Extracted records below:

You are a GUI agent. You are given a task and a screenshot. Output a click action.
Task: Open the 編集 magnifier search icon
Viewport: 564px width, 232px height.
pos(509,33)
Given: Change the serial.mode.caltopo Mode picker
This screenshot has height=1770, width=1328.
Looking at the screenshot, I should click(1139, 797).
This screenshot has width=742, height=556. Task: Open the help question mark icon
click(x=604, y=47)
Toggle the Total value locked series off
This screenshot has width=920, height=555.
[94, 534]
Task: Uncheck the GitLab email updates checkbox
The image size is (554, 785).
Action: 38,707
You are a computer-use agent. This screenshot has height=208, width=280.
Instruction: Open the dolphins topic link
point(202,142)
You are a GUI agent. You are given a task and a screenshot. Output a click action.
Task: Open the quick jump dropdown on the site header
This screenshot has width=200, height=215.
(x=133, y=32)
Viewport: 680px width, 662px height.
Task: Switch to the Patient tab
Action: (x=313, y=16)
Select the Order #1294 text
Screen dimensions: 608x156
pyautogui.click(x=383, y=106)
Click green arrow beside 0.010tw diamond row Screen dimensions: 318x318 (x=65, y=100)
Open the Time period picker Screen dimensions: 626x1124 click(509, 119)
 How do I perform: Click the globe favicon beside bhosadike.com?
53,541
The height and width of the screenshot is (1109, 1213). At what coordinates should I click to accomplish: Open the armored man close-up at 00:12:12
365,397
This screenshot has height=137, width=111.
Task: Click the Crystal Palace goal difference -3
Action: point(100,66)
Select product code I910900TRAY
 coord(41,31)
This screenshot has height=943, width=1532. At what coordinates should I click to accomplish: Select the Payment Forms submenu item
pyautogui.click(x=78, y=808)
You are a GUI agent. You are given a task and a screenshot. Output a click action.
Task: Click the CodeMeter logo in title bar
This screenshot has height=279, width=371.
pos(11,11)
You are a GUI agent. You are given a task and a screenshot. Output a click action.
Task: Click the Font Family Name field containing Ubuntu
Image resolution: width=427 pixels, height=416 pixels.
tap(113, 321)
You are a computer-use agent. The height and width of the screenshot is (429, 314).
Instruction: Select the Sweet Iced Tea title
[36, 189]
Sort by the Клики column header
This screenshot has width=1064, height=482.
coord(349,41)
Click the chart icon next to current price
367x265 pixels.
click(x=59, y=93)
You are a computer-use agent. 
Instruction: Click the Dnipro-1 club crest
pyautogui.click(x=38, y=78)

End of Extracted records.

- _Description of the task_: Some lines above contain the word "computer". Copy each of them.

- _Response to the task_:
You are a computer-use agent. This screenshot has height=208, width=280.
You are a computer-use agent. The height and width of the screenshot is (429, 314).
You are a computer-use agent. 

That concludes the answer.